The new test can tell you in just two hours whether you’ve got TB, so that’s a big improvement on the older methods. Culture tests can take up to three weeks to deliver a result, and even up to three months if you need to identify the individual drugs a person’s TB disease might be resistant or susceptible to.
Currently, there is not a lot of evidence yet about the new test’s effectiveness in children, but the evidence that does exist suggests that the test does indeed have a higher detection rate of TB in children than microscopy – when you try and find TB bacteria by looking at a sample under a microscope. But, although faster in delivering results than the culture method, it is less sensitive than it is in adults so that it doesn’t always identify every child with TB.
So it is an improvement, but it is not perfect. What we really need is a more affordable test that works on samples other than sputum. There is some ongoing research right now into using urine, for example, that could be really helpful, because it would get around all the problems associated with getting that sputum sample from the child.
But if diagnosed correctly the treatment for children with TB is effective?
Yes, there is treatment available and the good thing is that children do very well on treatment - in fact children don’t generally suffer from the same degree of side effects from the medications that adults do. However, the length of treatment is still very long – six months for drug-sensitive TB and up to two years for drug-resistant TB and can involve taking a lot of tablets, especially for drug-resistant TB.
In addition, there are no drugs to treat drug-resistant TB that are tailored directly for children, which means caregivers have to break adult-formulated tablets into small pieces to reach the right dosage for a child. It’s certainly not ideal and we need to see more drugs developed that are adapted to children’s needs. But we should emphasise again, that you can treat children with the existing medicines and they do get cured!
On a programme level what could be done to improve treatment for children?
A lot of programmes don’t even include children, and this needs to stop. I think the important thing is to counter the feeling of fear around treating children with TB because people think there are no tests or treatments that work.
But that just isn’t true. There is enough evidence and tools available for children now so that they can systematically be included in TB programmes. One important thing would be to link in with the paediatric and HIV services, because often children may be seeing doctors in these services who are not as sensitised to the symptoms of TB, and diagnosis is delayed.

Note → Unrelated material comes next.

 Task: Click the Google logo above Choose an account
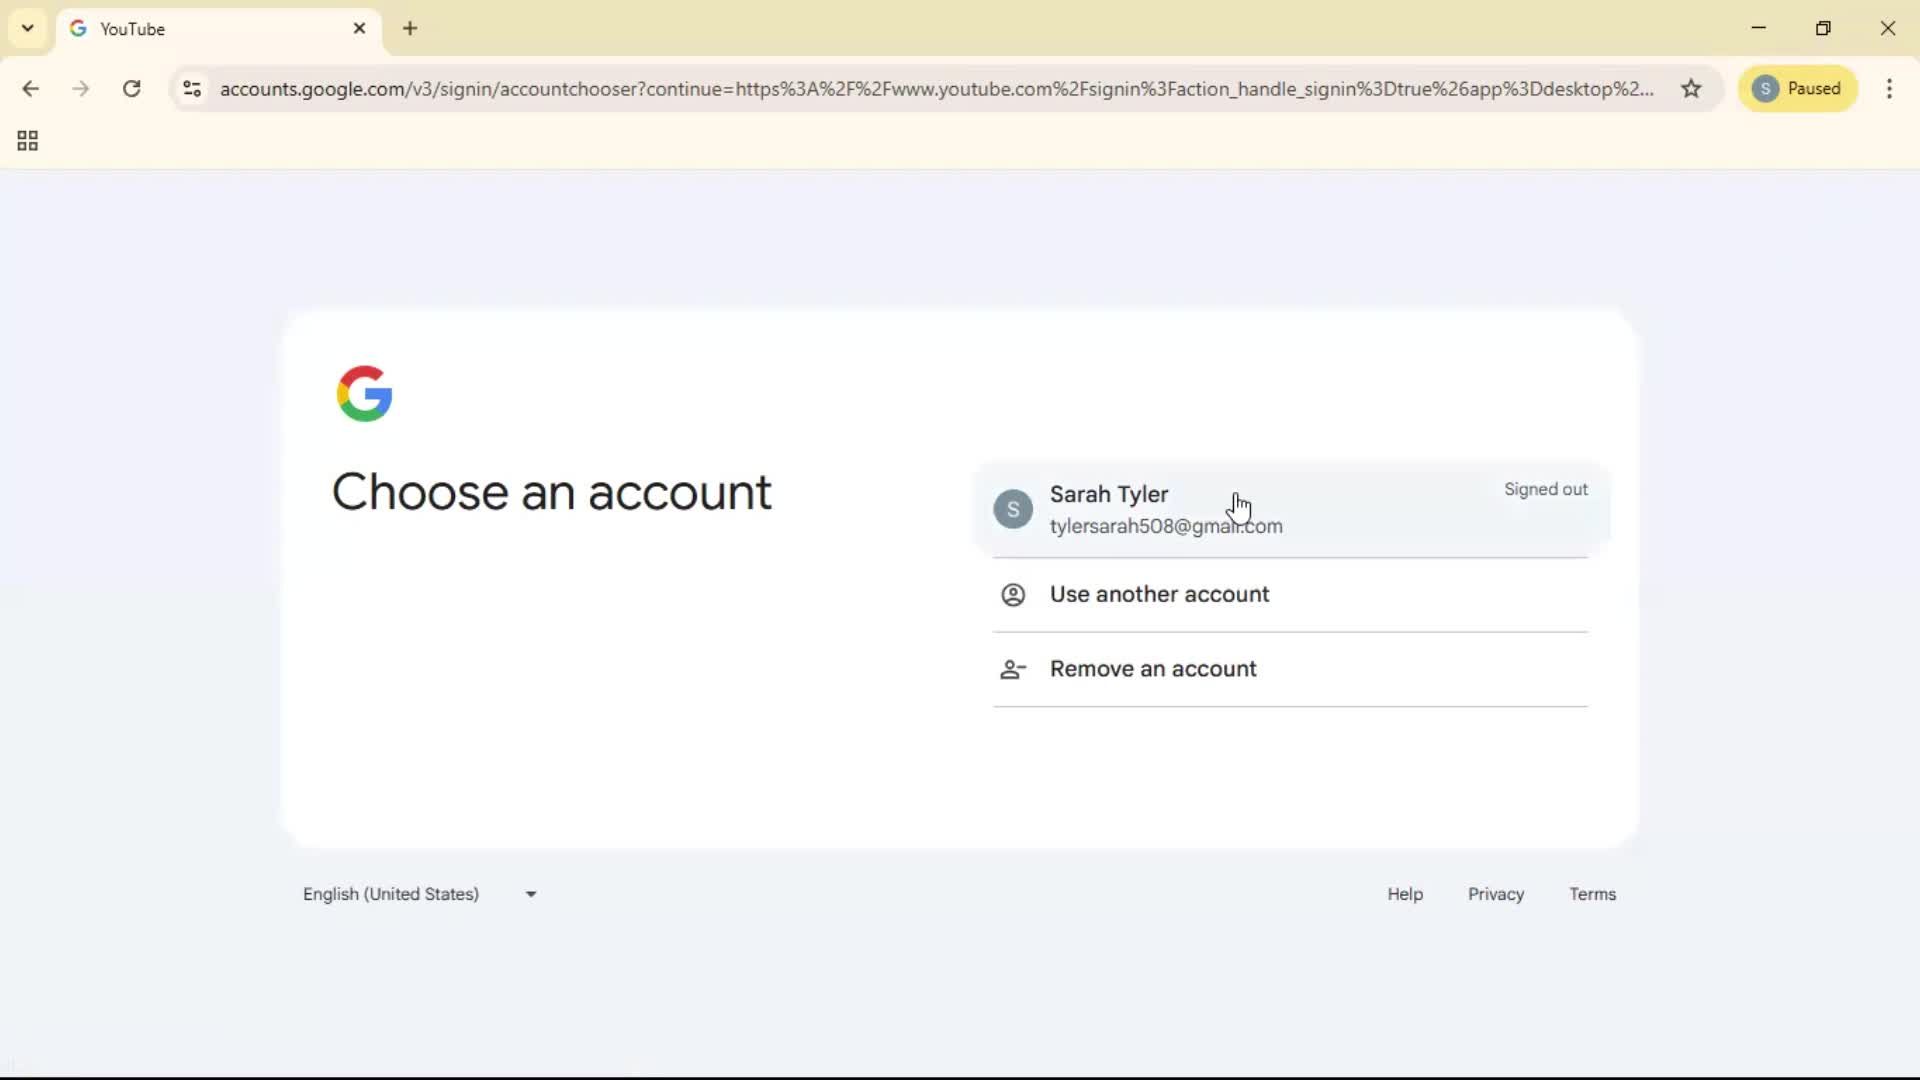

We need doctors to think TB. When an adult comes to a clinic with their child and the child is there during the consultation sitting on their knee, the doctors need to be thinking, “Does that child have TB? Is there anything I can do to prevent that child from developing TB or treating its TB before it becomes a problem?”
On an international level, what needs to happen to improve the situation of TB and children?
The most important thing immediately is to improve TB treatment that is available right now.
For children with drug-sensitive TB, this means getting a new fixed-dose combination – when different drugs are combined into one pill - developed, because the World Health Organization revised its dosage recommendations in 2009 so we need a pill that follows that advice. Having a three-in-one or a four-in-one pill will reduce the number of pills a child has to take and also make administering the treatment easier for caregivers, whether medical staff or relatives.
For those children with drug-resistant forms of TB, we need to push for the development of child-adapted and formulated drugs – also in fixed-dose combinations – and try to find a way to get rid of the need to use injectable drugs.
There’s also a message to the research community. Whether it’s for treatment or diagnostics, it’s important that the research community considers children’s needs too. Any new treatment or diagnostic test needs to be considered for children, and children need to be included from the outset in clinical trials.